De kabinetspositie t.a.v. autonome wapensystemen berust grotendeels op het in 2015 gepubliceerde advies «Autonome Wapensystemen, de noodzaak van betekenisvolle menselijke controle» van een gecombineerde commissie van de Adviesraad Internationale Vraagstukken (AIV) en de Commissie van Advies inzake Volkenrechtelijke Vraagstukken (CAVV).1 De context van nu is anders dan vijf jaar geleden. De ontwikkelingen op het gebied van technologie volgen elkaar in hoog tempo op. Naar verwachting zal er in aanloop naar de vijfjaarlijkse toetsingsconferentie van de CCW in november 2021 een nieuw AIV/CAVV advies uitkomen. Op grond van dit advies zal het kabinet zijn positie t.a.v. autonome wapensystemen evalueren.

Met de nieuwe inzichten die worden opgedaan zal Nederland een actieve rol blijven spelen in internationale discussies en kijken waar het initiatieven kan nemen.

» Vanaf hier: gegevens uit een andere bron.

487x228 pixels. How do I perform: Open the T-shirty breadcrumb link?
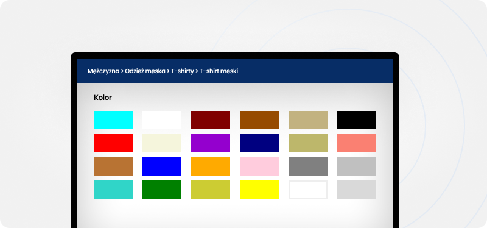tap(182, 71)
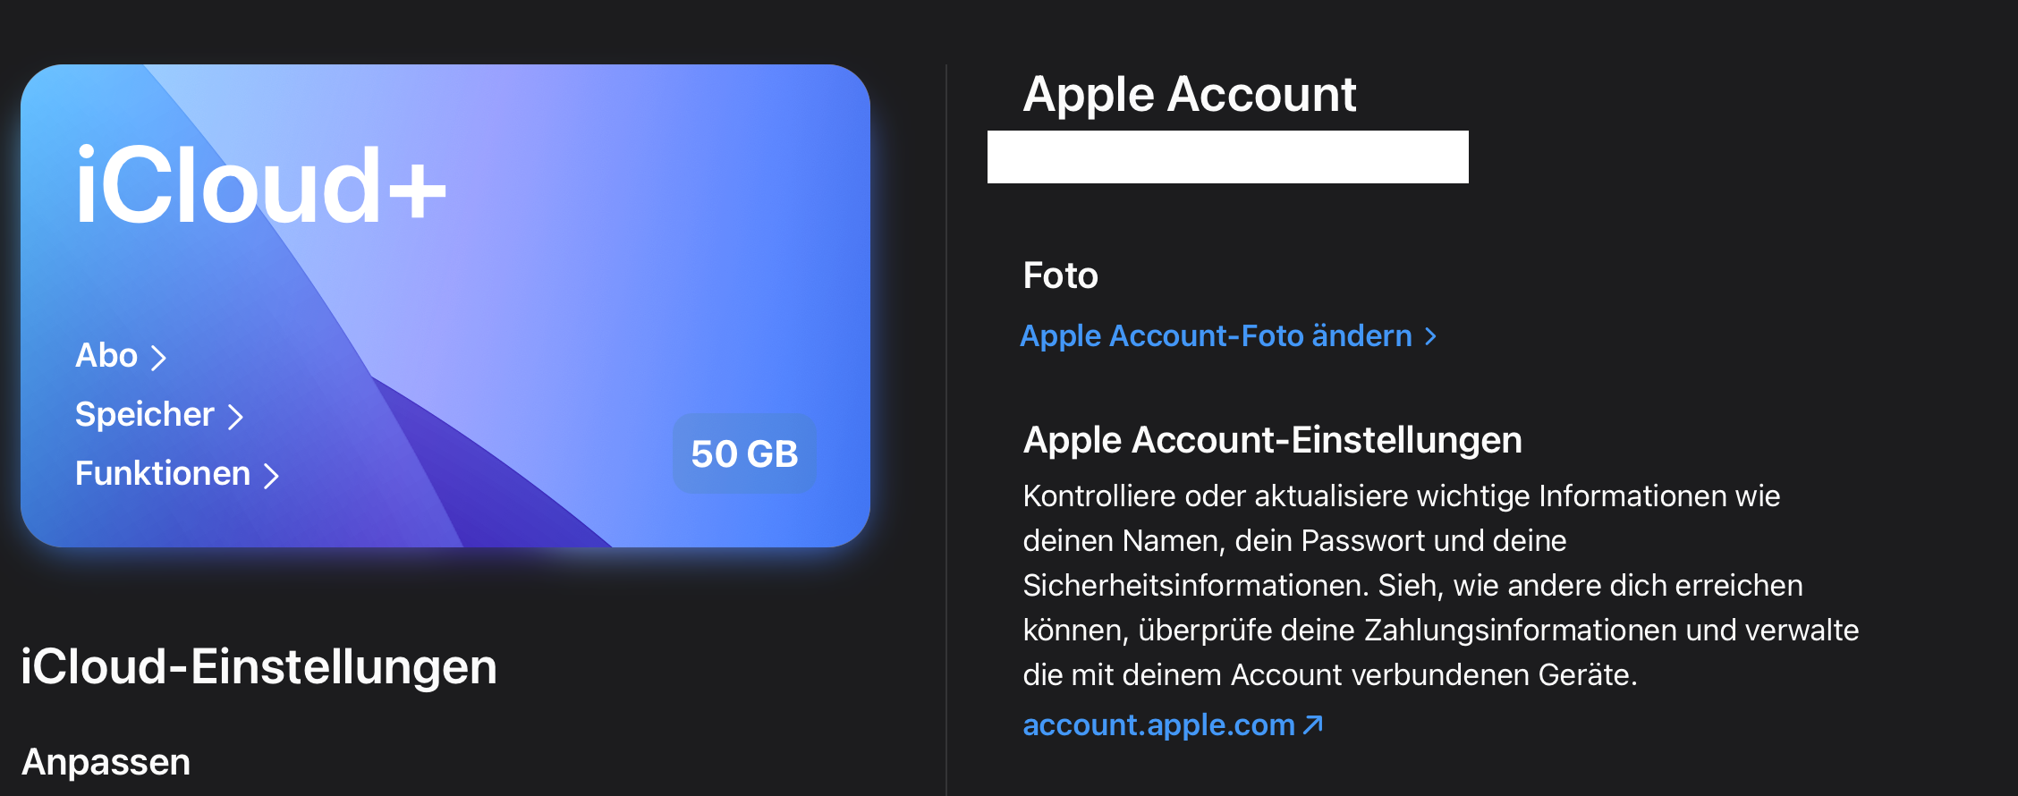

Ook zal ik bij verschillende internationale gelegenheden aandacht blijven vragen voor de veiligheidsimplicaties van nieuwe technologieën. Ik zal uw Kamer blijven informeren over de voortgang.

De Minister van Buitenlandse Zaken, S.A. Blok


X Noot
1

Kabinetsreactie op het advies: Kamerstuk 34 300 X, nr. 88.